Food and energy prices led the advance higher in the US government’s Producer Price Index, with food prices jumping 2.6 percent last month and energy prices climbing 2.2 percent after contracting in April.
Higher producer prices translate into higher costs for wholesalers, who saw prices rise a record 0.8 percent in May on a monthly basis and a blistering 6.6 percent over the past 12 months – the biggest jump on record, according to data from the US Bureau of Labor Statistics (BLS).
Those snowballing costs then translate into higher prices for consumers, which hit people with lower incomes particularly hard because their wages don’t stretch as far as they used to and they have less disposable income to start.
The data shows that’s already happening: US consumer prices rose a brisker-than-expected 0.6 percent
in May, another uptick after April’s 0.8 percent rise. Because consumer spending is responsible for two-thirds of the US’s economic growth, pain in the pocketbook has broader consequences.
The fear is that if price increases get out of control, the Fed will be forced to raise interest rates, which makes borrowing money more expensive
and curbs economic growth.
But Powell reassured Americans on Wednesday that the Fed is sticking to its plan of keeping rates near zero until the labour market fully recovers.
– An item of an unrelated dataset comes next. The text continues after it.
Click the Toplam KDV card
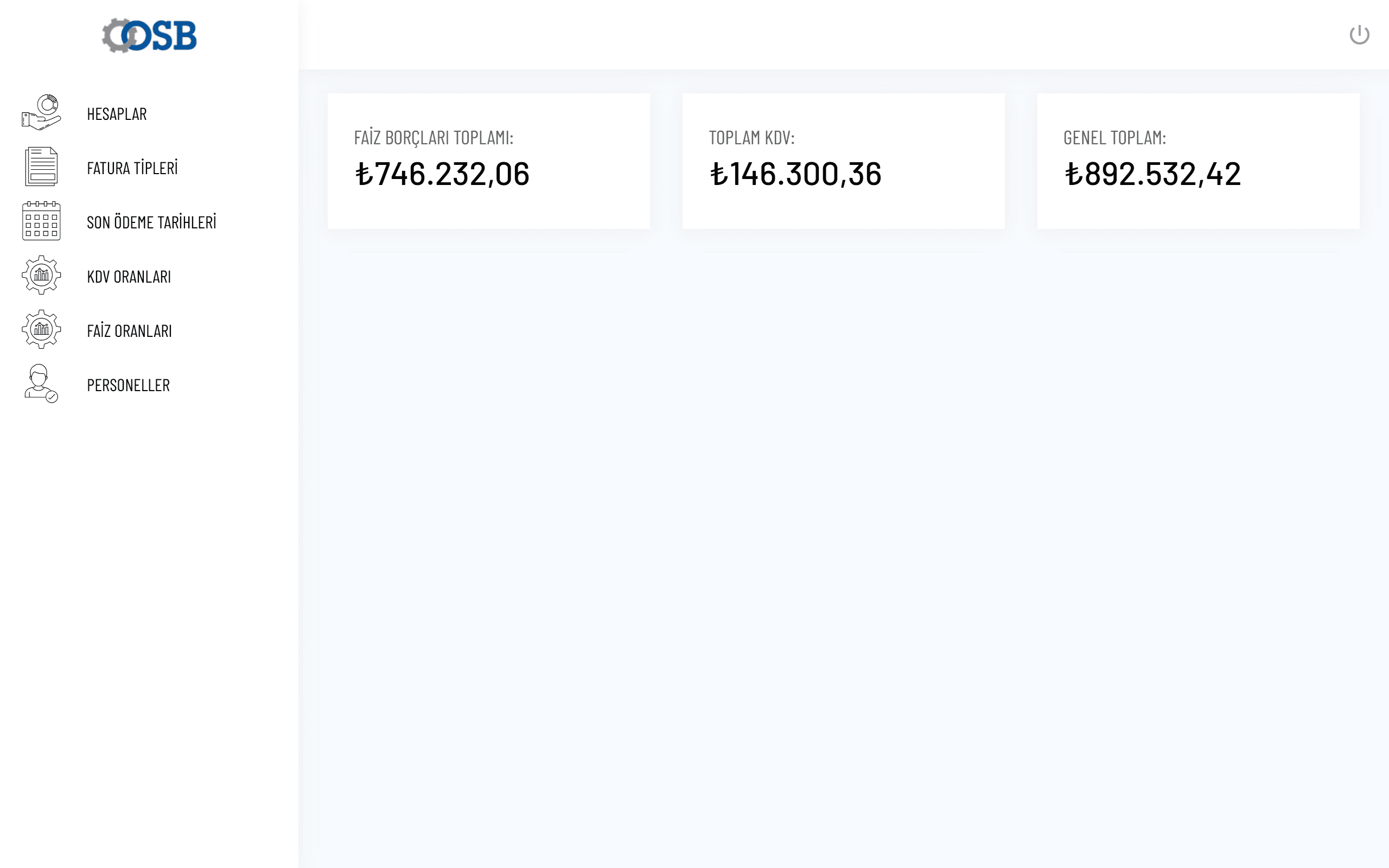Image resolution: width=1389 pixels, height=868 pixels. (843, 161)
Getting the US back to work
Americans are still spending, albeit on different things. Retail sales in May fell a bigger-than-expected 1.3 percent from a month earlier, the United States Department of Commerce said on Tuesday, as consumers spent less at car dealerships and at furniture, electronic and home improvement stores.
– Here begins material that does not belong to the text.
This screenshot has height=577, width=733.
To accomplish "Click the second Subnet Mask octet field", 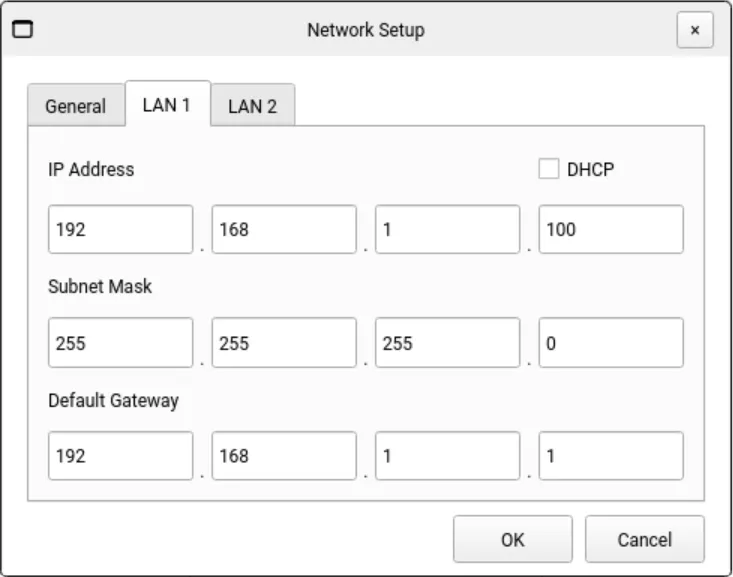I will (284, 343).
Instead, the advent of summer seems to be motivating Americans to spend more on personal care products and food and beverages as many parts of the country further lift restrictions on gyms, restaurants, bars and hotels.
But the battered hospitality sector continues to have a hard time attracting workers
. Eating and drinking establishments added a net 186,000 jobs in May, the fifth straight month of gains, according to BLS data. But staffing levels in May remained 12 percent below pre-pandemic levels, the National Restaurant Association found.
The staffing shortage is being driven by a number of factors, experts say, from bottlenecks and workers who can’t find childcare to people switching careers.
Some are also blaming the $300 federal top-up to state unemployment benefits, which they argue acts as a disincentive for people to go out and find jobs. Twenty-five states have announced plans to withdraw from the federal unemployment benefits programme, which includes the $300 weekly top-up. All of those states are led by Republican governors.
Yet Powell predicted a stronger labour market than ever before if the US can stay the course in the recovery, and he signalled that as children return to school, vaccination rates continue to increase and some federal unemployment benefits expire, many more Americans will return to work in the short term.
In the long term, Powell painted an even more positive picture.
“I think it’s clear and I am confident that we are on a path to a very strong labour market — a labour market that shows low unemployment, high participation and rising wages for people across the spectrum,” Powell said. “That’s shown in our projections. It’s shown in outside projections. And if you look through the current timeframe and think one and two years out, we’re going to be looking at a very, very strong labour market.”